___ RECORDS PROVIDED ___

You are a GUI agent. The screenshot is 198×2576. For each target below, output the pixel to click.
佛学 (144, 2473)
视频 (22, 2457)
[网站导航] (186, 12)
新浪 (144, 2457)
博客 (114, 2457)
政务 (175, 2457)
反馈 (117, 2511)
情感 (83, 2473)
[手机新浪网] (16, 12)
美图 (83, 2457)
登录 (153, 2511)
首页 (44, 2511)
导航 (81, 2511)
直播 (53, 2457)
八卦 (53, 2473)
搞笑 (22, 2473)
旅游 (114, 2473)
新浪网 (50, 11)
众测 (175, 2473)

___
___ RECORDS PROVIDED ___

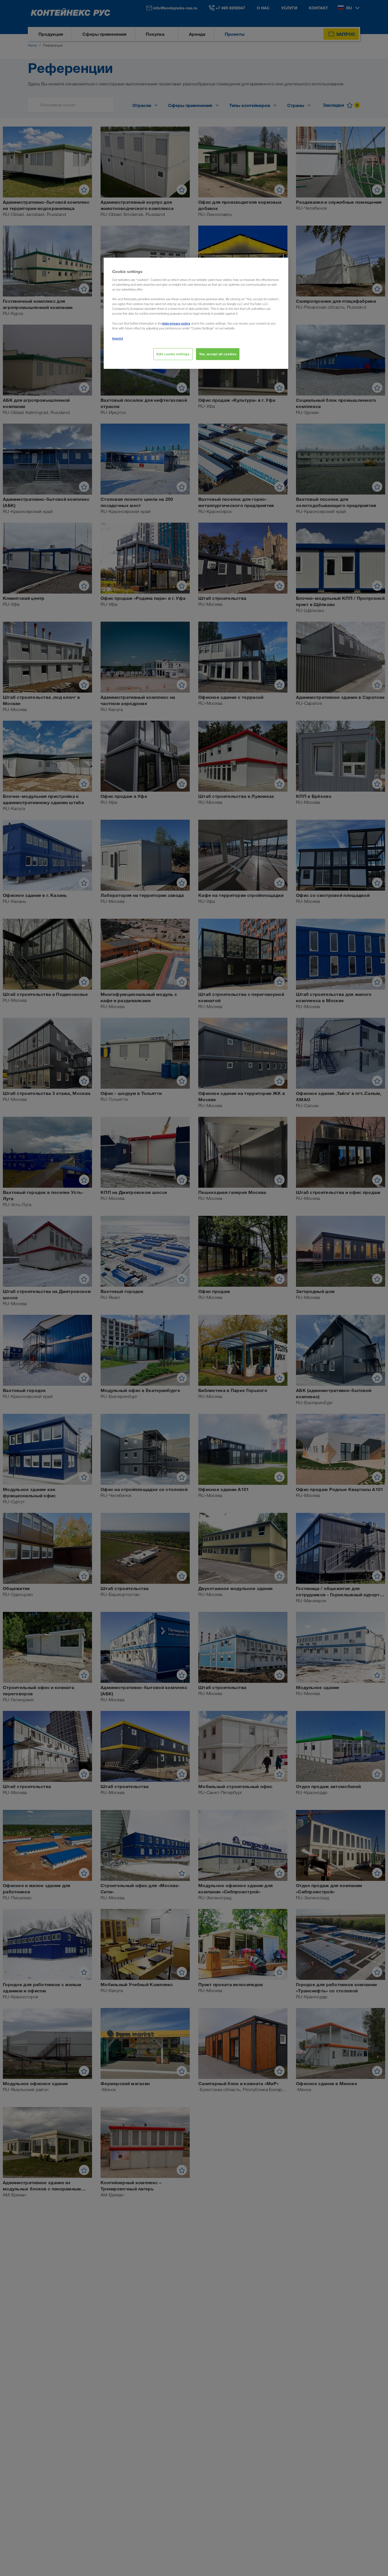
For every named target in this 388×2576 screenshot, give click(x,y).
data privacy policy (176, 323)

___

## PROBLEM REQUIREMENTS
Copy out precisely the lines from the line with "You are a GUI" to the line with "旅游 (114, 2473)" in the material above, including those two lines and omitting all the rest.

## YOUR SOLUTION
You are a GUI agent. The screenshot is 198×2576. For each target below, output the pixel to click.
佛学 (144, 2473)
视频 (22, 2457)
[网站导航] (186, 12)
新浪 (144, 2457)
博客 (114, 2457)
政务 (175, 2457)
反馈 (117, 2511)
情感 (83, 2473)
[手机新浪网] (16, 12)
美图 (83, 2457)
登录 (153, 2511)
首页 (44, 2511)
导航 (81, 2511)
直播 (53, 2457)
八卦 (53, 2473)
搞笑 (22, 2473)
旅游 (114, 2473)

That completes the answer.